Let $V$ be a vector space over a field $\mathbb{K}$ and $\Phi$ an endomorphism of $V$.
I want to check if the following statements are correct or not.
- If $\Phi^2=\Phi$, then $\Phi$ has no other eigenvalues than $0$ and $1$.
This statement is correct.
Let $\lambda\in \mathbb{K}$ an eigenvaulue of $\Phi$, $v\in V\setminus\{0\}$ a corresponding eigenvector.
Then it holds that $\Phi (v)=\lambda \cdot v$ and $\Phi^2(v)=\Phi \left (\Phi (v)\right )=\Phi (\lambda v)=\lambda \cdot \left (\lambda \cdot v\right )=\lambda^2\cdot v$.
Since $\Phi^2=\Phi$, it follows that $\lambda^2\cdot v=\lambda \cdot v\Rightarrow \lambda^2\cdot v-\lambda \cdot v=0\Rightarrow \left (\lambda^2-\lambda \right )\cdot v=0$.
Since $v\neq 0$ it must be $\lambda^2-\lambda=0$. From that we get that $\lambda\left (\lambda-1\right )=0$. So it is either $\lambda=0$ or $\lambda=1$.
Is everything correct?
- If $\Phi^2$ has the eigenvalue $\lambda^2$, then $\Phi$ has the eigenvalue $\lambda$.
Could you give me a hint for this statement?

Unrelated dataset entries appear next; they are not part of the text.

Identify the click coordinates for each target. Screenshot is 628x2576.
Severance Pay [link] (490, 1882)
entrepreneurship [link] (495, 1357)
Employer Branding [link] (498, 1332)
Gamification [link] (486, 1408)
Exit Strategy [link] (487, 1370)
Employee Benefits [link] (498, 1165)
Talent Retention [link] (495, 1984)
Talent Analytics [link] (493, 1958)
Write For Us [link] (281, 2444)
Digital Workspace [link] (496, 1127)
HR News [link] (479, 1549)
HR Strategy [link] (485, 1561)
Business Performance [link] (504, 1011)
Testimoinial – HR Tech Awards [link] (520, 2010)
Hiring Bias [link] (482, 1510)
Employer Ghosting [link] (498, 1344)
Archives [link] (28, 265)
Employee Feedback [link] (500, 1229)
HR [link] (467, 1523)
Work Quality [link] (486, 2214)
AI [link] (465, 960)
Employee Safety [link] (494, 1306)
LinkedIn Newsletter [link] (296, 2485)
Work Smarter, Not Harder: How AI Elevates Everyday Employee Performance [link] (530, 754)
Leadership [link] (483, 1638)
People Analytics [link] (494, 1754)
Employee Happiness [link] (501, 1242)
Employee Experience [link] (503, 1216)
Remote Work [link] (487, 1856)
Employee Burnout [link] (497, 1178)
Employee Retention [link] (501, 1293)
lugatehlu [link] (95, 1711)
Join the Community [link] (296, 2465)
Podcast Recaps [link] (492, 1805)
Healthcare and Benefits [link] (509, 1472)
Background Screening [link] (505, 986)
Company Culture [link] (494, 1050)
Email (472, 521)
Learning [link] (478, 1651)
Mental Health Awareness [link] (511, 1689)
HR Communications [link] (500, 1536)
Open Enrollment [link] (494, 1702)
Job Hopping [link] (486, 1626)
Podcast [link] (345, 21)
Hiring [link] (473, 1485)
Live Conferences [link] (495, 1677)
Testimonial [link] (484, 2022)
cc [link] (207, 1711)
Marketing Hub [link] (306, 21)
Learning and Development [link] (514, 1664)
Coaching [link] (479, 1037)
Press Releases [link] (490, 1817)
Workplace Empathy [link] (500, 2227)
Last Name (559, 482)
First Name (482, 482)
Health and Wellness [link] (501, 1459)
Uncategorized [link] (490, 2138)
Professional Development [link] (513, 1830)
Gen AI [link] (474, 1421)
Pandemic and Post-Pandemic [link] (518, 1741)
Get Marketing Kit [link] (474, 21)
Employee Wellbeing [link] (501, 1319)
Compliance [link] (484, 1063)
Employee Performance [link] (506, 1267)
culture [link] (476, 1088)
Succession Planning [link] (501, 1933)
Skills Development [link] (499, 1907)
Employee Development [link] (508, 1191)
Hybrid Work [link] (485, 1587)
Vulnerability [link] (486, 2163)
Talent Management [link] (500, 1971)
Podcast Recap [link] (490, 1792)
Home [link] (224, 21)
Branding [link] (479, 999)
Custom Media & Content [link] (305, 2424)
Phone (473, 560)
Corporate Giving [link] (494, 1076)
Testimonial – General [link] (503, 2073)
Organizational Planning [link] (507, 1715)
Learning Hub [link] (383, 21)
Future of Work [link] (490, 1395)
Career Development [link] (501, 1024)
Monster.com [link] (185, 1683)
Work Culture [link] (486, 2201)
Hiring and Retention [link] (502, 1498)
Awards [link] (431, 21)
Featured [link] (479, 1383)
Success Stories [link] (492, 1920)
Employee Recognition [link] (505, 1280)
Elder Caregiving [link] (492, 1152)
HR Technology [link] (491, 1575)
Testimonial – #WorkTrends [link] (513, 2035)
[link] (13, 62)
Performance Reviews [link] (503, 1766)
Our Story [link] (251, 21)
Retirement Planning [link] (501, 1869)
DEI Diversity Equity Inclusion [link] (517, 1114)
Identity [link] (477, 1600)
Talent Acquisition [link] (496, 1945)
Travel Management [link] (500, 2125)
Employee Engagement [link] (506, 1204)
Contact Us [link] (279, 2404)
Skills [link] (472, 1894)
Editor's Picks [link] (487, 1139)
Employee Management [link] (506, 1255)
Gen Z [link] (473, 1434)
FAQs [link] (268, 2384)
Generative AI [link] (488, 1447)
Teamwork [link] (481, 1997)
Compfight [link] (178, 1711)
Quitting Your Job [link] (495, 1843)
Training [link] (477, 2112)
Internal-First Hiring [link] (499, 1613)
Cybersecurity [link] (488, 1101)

- If $\Phi$ is bijective and $\lambda$ is an eigenvalue of $\Phi$, then $\lambda^{-1}$ is an eigenvalue of $\Phi^{-1}$.
Let $\lambda\in \mathbb{K}$ an eigenvaulue of $\Phi$, $v\in V\setminus\{0\}$ a corresponding eigenvector.
Then it holds that $\Phi (v)=\lambda v$.
Since $\Phi$ is bijective, it s invertible, i.e. $\Phi^{-1}$ exists.
So we get $\Phi^{-1}\left (\Phi (v)\right )=\Phi^{-1}\left (\lambda v\right )\Rightarrow v=\Phi^{-1}\left (\lambda v\right )$.
Since $\Phi$ is a linear map, $\Phi^{-1}$ is also linear, or not?
So we get $v=\lambda \Phi^{-1}\left (v\right )\Rightarrow \Phi^{-1}\left (v\right )=\lambda^{-1}v$.
But how do we know that $\lambda$ is not equal to $0$ ?
From $\Phi^{-1}\left (v\right )=\lambda^{-1}v$ we get $\lambda^{-1}$ is an eigenvalue of $\Phi^{-1}$, or not?
Looks good to me.
Consider $1\times 1$ matrices and find a counterexample
$\lambda\neq0$ because $\Phi$ is injective. No injective endomorphism can have $0$ as an eigenvalue.